TASK ITEM:
Return exactly the span of lines in the following data that opens with the line containing "Where should I click to: Click the green" and closes with the line containing "Click the Directories". Include nothing else.

(AVAILABLE DATA begins)

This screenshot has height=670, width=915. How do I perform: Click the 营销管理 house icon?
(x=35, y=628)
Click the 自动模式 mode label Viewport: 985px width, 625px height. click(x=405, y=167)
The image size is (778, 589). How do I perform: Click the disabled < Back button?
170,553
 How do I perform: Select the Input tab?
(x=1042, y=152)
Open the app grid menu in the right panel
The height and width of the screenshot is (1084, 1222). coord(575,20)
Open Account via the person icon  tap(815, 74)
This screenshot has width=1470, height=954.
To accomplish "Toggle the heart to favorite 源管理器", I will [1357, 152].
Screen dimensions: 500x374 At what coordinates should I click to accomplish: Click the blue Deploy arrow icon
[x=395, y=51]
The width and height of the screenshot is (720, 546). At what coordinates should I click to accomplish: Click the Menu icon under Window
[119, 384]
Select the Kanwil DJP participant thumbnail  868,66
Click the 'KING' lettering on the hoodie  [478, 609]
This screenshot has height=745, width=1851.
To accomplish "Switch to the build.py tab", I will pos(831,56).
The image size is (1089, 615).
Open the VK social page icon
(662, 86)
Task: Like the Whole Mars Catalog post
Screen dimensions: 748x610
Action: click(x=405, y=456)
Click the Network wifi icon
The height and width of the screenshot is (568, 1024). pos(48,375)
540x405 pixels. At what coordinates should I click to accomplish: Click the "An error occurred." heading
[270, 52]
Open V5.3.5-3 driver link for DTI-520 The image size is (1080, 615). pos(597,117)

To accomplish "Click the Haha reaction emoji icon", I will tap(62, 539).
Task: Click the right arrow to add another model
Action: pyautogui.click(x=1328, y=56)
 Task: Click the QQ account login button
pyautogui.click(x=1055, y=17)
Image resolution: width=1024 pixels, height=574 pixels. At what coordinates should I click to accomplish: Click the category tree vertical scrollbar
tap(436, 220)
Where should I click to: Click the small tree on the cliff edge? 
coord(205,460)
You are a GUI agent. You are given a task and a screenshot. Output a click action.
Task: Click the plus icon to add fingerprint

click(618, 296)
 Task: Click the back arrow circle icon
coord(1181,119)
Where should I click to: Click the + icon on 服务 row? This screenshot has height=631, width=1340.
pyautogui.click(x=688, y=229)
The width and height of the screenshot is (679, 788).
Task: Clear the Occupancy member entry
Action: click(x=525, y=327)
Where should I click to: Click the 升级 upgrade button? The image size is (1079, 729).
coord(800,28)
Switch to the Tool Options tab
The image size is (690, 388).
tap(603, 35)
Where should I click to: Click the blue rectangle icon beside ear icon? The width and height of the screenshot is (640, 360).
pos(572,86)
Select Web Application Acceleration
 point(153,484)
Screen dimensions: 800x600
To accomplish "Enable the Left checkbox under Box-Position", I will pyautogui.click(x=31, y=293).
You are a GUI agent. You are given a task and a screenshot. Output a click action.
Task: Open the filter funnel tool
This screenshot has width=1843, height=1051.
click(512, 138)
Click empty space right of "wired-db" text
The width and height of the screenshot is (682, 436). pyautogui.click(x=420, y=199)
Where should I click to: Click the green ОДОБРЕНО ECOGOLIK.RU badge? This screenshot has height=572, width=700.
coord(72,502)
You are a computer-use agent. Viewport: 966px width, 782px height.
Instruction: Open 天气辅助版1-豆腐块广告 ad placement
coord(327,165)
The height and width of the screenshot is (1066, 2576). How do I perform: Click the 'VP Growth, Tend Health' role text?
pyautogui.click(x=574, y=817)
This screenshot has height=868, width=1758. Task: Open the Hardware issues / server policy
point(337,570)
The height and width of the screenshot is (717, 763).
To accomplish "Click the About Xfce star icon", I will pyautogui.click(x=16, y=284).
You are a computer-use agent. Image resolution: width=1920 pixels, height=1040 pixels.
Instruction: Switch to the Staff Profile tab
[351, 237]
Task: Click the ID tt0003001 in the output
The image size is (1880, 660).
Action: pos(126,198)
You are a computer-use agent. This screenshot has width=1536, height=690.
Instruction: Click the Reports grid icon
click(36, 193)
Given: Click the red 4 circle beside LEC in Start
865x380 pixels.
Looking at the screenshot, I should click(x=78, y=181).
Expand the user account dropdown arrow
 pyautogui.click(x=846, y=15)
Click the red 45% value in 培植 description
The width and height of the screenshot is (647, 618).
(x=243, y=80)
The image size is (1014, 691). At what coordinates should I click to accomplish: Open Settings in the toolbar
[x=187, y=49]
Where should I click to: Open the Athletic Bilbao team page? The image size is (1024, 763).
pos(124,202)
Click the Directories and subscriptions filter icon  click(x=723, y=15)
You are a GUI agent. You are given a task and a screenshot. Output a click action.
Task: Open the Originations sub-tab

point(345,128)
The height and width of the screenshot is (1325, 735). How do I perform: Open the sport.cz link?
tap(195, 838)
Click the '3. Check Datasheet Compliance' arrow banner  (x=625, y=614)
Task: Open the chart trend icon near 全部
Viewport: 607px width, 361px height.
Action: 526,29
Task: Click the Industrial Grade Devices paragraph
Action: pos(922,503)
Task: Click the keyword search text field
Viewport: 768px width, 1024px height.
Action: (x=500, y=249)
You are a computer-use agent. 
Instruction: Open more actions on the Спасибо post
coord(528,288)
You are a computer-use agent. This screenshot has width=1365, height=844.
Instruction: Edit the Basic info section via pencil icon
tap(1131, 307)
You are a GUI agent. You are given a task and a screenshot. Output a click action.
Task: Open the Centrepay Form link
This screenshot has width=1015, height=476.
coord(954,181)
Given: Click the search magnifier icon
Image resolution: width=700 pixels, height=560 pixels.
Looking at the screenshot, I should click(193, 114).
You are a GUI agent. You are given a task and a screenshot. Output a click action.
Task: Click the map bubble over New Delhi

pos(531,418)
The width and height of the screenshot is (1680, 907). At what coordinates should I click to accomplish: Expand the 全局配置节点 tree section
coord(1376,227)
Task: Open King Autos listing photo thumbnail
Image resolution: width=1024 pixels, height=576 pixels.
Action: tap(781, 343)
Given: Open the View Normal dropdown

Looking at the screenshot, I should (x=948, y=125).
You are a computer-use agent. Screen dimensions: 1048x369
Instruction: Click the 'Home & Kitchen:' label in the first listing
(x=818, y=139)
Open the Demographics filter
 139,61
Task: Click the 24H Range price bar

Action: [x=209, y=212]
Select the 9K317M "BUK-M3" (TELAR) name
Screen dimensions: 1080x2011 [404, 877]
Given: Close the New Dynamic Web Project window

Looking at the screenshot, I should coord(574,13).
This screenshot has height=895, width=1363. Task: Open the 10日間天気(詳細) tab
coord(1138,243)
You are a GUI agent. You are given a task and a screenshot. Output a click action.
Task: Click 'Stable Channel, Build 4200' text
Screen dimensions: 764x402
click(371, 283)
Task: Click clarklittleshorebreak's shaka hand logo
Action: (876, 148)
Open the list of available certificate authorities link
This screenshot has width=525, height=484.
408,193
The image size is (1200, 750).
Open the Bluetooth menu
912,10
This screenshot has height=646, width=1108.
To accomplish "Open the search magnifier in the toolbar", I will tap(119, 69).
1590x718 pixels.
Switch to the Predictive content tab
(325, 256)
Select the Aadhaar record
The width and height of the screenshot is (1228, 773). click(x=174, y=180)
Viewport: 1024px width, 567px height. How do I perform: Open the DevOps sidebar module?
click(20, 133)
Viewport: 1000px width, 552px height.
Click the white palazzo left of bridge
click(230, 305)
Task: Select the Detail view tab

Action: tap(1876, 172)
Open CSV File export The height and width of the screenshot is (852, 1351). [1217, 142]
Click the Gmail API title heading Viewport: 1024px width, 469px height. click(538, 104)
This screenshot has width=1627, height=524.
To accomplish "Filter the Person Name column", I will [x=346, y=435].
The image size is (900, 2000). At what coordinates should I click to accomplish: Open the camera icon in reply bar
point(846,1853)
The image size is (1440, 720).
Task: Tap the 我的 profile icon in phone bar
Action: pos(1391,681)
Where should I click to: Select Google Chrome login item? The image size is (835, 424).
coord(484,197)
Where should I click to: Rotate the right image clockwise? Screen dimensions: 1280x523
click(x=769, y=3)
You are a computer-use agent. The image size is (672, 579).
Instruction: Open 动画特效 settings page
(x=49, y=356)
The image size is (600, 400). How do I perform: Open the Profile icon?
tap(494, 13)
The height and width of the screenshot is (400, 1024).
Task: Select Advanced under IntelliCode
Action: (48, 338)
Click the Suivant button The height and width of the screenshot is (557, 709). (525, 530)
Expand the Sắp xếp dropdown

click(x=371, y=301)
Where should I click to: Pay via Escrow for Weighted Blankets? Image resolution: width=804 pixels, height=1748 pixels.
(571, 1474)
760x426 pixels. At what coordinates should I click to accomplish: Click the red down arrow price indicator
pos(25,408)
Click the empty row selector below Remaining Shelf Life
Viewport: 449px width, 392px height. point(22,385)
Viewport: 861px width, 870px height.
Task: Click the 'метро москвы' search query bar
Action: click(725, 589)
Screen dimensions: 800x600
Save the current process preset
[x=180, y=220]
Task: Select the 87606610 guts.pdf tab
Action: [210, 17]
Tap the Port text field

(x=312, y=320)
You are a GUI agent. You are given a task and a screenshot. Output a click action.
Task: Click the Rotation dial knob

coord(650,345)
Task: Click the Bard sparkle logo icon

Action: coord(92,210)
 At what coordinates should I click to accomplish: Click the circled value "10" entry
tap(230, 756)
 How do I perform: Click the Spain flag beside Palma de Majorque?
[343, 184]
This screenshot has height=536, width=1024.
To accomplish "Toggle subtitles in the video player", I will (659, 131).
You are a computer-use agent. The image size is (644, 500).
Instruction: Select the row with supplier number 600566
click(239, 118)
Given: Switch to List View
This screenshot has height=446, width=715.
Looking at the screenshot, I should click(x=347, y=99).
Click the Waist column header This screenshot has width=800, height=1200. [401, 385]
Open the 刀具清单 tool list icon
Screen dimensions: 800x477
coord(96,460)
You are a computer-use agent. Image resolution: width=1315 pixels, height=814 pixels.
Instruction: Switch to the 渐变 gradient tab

(AVAILABLE DATA ends)

ANSWER AREA:
Where should I click to: Click the green ОДОБРЕНО ECOGOLIK.RU badge? This screenshot has height=572, width=700.
coord(72,502)
You are a computer-use agent. Viewport: 966px width, 782px height.
Instruction: Open 天气辅助版1-豆腐块广告 ad placement
coord(327,165)
The height and width of the screenshot is (1066, 2576). How do I perform: Click the 'VP Growth, Tend Health' role text?
pyautogui.click(x=574, y=817)
This screenshot has height=868, width=1758. Task: Open the Hardware issues / server policy
point(337,570)
The height and width of the screenshot is (717, 763).
To accomplish "Click the About Xfce star icon", I will pyautogui.click(x=16, y=284).
You are a computer-use agent. Image resolution: width=1920 pixels, height=1040 pixels.
Instruction: Switch to the Staff Profile tab
[351, 237]
Task: Click the ID tt0003001 in the output
The image size is (1880, 660).
Action: pos(126,198)
You are a computer-use agent. This screenshot has width=1536, height=690.
Instruction: Click the Reports grid icon
click(36, 193)
Given: Click the red 4 circle beside LEC in Start
865x380 pixels.
Looking at the screenshot, I should click(x=78, y=181).
Expand the user account dropdown arrow
 pyautogui.click(x=846, y=15)
Click the red 45% value in 培植 description
The width and height of the screenshot is (647, 618).
(x=243, y=80)
The image size is (1014, 691). At what coordinates should I click to accomplish: Open Settings in the toolbar
[x=187, y=49]
Where should I click to: Open the Athletic Bilbao team page? The image size is (1024, 763).
pos(124,202)
Click the Directories and subscriptions filter icon  click(x=723, y=15)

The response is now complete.